- Goal of the exercise: Convert every line of the records below into a JSON list of strings, one string per line, leaving out blank lines.

- Given records:
┄┄┄┄┄┄┄┄┄┄

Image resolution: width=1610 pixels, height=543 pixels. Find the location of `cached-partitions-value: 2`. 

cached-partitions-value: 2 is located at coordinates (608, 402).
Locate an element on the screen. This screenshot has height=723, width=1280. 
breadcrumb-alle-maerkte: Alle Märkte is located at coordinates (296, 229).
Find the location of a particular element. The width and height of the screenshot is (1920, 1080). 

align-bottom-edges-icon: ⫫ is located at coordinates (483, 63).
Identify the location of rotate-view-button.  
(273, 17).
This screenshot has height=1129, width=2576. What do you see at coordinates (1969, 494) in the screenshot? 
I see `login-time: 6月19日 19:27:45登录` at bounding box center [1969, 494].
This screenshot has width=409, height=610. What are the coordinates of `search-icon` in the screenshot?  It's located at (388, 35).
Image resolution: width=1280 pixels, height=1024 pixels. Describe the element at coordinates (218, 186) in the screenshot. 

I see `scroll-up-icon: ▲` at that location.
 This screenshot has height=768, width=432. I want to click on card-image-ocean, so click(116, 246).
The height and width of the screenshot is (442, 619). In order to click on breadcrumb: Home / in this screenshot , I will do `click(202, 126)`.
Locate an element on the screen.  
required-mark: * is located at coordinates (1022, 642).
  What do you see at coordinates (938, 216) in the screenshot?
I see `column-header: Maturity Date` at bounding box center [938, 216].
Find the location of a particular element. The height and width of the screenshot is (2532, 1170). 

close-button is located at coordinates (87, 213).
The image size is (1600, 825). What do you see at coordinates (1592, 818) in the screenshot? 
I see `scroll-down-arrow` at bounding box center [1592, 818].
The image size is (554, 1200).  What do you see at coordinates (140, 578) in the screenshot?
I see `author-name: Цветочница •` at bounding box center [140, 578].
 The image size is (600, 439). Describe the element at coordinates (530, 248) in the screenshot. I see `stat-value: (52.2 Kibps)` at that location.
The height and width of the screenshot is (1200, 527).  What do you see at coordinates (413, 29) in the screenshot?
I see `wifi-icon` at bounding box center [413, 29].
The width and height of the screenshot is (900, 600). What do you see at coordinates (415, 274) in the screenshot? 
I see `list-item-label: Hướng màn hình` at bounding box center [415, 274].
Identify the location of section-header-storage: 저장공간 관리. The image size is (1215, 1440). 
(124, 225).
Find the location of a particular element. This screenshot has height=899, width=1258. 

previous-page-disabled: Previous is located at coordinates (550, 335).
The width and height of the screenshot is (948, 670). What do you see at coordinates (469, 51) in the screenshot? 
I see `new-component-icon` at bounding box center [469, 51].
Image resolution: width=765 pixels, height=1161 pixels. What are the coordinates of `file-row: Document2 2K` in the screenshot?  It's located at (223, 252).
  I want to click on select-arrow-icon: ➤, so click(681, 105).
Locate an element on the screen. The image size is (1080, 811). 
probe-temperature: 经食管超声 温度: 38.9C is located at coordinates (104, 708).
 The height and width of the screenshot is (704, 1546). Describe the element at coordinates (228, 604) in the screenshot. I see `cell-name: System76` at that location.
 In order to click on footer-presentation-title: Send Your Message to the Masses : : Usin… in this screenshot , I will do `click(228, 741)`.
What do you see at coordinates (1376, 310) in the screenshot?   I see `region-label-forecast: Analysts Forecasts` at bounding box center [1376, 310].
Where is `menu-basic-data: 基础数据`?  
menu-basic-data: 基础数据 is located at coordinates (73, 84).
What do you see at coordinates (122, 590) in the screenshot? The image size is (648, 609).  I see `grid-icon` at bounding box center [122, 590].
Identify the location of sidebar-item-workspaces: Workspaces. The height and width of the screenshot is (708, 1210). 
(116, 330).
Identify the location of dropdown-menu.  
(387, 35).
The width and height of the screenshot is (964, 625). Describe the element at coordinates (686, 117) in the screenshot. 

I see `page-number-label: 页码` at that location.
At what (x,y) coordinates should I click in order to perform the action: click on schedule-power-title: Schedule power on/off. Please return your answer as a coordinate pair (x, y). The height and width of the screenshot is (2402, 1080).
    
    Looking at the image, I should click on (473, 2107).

┄┄┄┄┄┄┄┄┄┄

- Result:
[
  "Image resolution: width=1610 pixels, height=543 pixels. Find the location of `cached-partitions-value: 2`. ",
  "cached-partitions-value: 2 is located at coordinates (608, 402).",
  "Locate an element on the screen. This screenshot has height=723, width=1280. ",
  "breadcrumb-alle-maerkte: Alle Märkte is located at coordinates (296, 229).",
  "Find the location of a particular element. The width and height of the screenshot is (1920, 1080). ",
  "align-bottom-edges-icon: ⫫ is located at coordinates (483, 63).",
  "Identify the location of rotate-view-button.  ",
  "(273, 17).",
  "This screenshot has height=1129, width=2576. What do you see at coordinates (1969, 494) in the screenshot? ",
  "I see `login-time: 6月19日 19:27:45登录` at bounding box center [1969, 494].",
  "This screenshot has width=409, height=610. What are the coordinates of `search-icon` in the screenshot?  It's located at (388, 35).",
  "Image resolution: width=1280 pixels, height=1024 pixels. Describe the element at coordinates (218, 186) in the screenshot. ",
  "I see `scroll-up-icon: ▲` at that location.",
  " This screenshot has height=768, width=432. I want to click on card-image-ocean, so click(116, 246).",
  "The height and width of the screenshot is (442, 619). In order to click on breadcrumb: Home / in this screenshot , I will do `click(202, 126)`.",
  "Locate an element on the screen.  ",
  "required-mark: * is located at coordinates (1022, 642).",
  "  What do you see at coordinates (938, 216) in the screenshot?",
  "I see `column-header: Maturity Date` at bounding box center [938, 216].",
  "Find the location of a particular element. The height and width of the screenshot is (2532, 1170). ",
  "close-button is located at coordinates (87, 213).",
  "The image size is (1600, 825). What do you see at coordinates (1592, 818) in the screenshot? ",
  "I see `scroll-down-arrow` at bounding box center [1592, 818].",
  "The image size is (554, 1200).  What do you see at coordinates (140, 578) in the screenshot?",
  "I see `author-name: Цветочница •` at bounding box center [140, 578].",
  " The image size is (600, 439). Describe the element at coordinates (530, 248) in the screenshot. I see `stat-value: (52.2 Kibps)` at that location.",
  "The height and width of the screenshot is (1200, 527).  What do you see at coordinates (413, 29) in the screenshot?",
  "I see `wifi-icon` at bounding box center [413, 29].",
  "The width and height of the screenshot is (900, 600). What do you see at coordinates (415, 274) in the screenshot? ",
  "I see `list-item-label: Hướng màn hình` at bounding box center [415, 274].",
  "Identify the location of section-header-storage: 저장공간 관리. The image size is (1215, 1440). ",
  "(124, 225).",
  "Find the location of a particular element. This screenshot has height=899, width=1258. ",
  "previous-page-disabled: Previous is located at coordinates (550, 335).",
  "The width and height of the screenshot is (948, 670). What do you see at coordinates (469, 51) in the screenshot? ",
  "I see `new-component-icon` at bounding box center [469, 51].",
  "Image resolution: width=765 pixels, height=1161 pixels. What are the coordinates of `file-row: Document2 2K` in the screenshot?  It's located at (223, 252).",
  "  I want to click on select-arrow-icon: ➤, so click(681, 105).",
  "Locate an element on the screen. The image size is (1080, 811). ",
  "probe-temperature: 经食管超声 温度: 38.9C is located at coordinates (104, 708).",
  " The height and width of the screenshot is (704, 1546). Describe the element at coordinates (228, 604) in the screenshot. I see `cell-name: System76` at that location.",
  " In order to click on footer-presentation-title: Send Your Message to the Masses : : Usin… in this screenshot , I will do `click(228, 741)`.",
  "What do you see at coordinates (1376, 310) in the screenshot?   I see `region-label-forecast: Analysts Forecasts` at bounding box center [1376, 310].",
  "Where is `menu-basic-data: 基础数据`?  ",
  "menu-basic-data: 基础数据 is located at coordinates (73, 84).",
  "What do you see at coordinates (122, 590) in the screenshot? The image size is (648, 609).  I see `grid-icon` at bounding box center [122, 590].",
  "Identify the location of sidebar-item-workspaces: Workspaces. The height and width of the screenshot is (708, 1210). ",
  "(116, 330).",
  "Identify the location of dropdown-menu.  ",
  "(387, 35).",
  "The width and height of the screenshot is (964, 625). Describe the element at coordinates (686, 117) in the screenshot. ",
  "I see `page-number-label: 页码` at that location.",
  "At what (x,y) coordinates should I click in order to perform the action: click on schedule-power-title: Schedule power on/off. Please return your answer as a coordinate pair (x, y). The height and width of the screenshot is (2402, 1080).",
  "    Looking at the image, I should click on (473, 2107)."
]